Friends routinely check in with him, his five kids and his wife, Illyssa, who’s been a rock throughout this ordeal. And he’s received thousands of cards and letters and Facebook posts of support from total strangers, including many teachers and students who took part in his reading program and were inspired by his books, which often dealt with the importance of perseverance and kindness. The loving response is a reminder of how many people, from all walks of life, he has touched along the way.
“Tim always had this charisma; this ability to connect with people,’’ says Blaise Winter, one of Green’s teammates on SU’s famous “Four Wheel Drive” defensive line of the early 1980s. “He was a great, caring teammate — one of those people who was a unifier who brought people together. That he’s still trying to do that in the face of what he’s going through doesn’t surprise me. He always has looked out for the other guy.”

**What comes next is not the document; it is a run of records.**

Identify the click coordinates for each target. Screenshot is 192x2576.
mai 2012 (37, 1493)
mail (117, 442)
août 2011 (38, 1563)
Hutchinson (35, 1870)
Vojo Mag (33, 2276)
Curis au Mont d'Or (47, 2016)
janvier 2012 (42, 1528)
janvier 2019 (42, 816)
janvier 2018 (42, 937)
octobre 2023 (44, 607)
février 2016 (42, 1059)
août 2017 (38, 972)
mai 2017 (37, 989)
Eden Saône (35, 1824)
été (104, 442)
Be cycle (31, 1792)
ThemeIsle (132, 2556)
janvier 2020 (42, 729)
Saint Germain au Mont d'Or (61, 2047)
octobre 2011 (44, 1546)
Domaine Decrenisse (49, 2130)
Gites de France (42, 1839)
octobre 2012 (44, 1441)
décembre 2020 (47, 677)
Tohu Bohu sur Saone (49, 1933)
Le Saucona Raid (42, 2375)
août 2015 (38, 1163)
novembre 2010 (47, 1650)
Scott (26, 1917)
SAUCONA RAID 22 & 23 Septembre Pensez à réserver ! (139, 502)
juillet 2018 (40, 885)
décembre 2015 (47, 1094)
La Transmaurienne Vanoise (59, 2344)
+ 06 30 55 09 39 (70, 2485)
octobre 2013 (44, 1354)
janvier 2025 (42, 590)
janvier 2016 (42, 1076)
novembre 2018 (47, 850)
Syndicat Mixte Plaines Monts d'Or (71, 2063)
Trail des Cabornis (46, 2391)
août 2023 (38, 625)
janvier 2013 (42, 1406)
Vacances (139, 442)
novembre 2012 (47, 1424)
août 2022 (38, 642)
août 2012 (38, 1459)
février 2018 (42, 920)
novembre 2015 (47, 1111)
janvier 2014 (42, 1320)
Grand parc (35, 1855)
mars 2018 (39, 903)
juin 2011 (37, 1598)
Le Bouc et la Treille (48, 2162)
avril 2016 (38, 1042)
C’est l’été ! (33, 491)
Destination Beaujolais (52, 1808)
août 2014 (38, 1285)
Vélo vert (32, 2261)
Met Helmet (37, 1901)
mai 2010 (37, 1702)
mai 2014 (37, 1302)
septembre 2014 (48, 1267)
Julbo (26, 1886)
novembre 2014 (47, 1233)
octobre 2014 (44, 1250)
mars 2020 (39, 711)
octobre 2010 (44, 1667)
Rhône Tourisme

Winter will be there Saturday night. So will about 50,000 others. Yes, many will be there to see if SU can pull off a monumental upset of Clemson the way it did in the Dome two years ago. But regardless of the outcome, the enduring moment will occur at halftime. The building will be rocking like a mini-earthquake. And Tim Green will feel like the luckiest man on the face of the earth.
Best-selling author and nationally honored journalist Scott Pitoniak is the Rochester Business Journal sports columnist.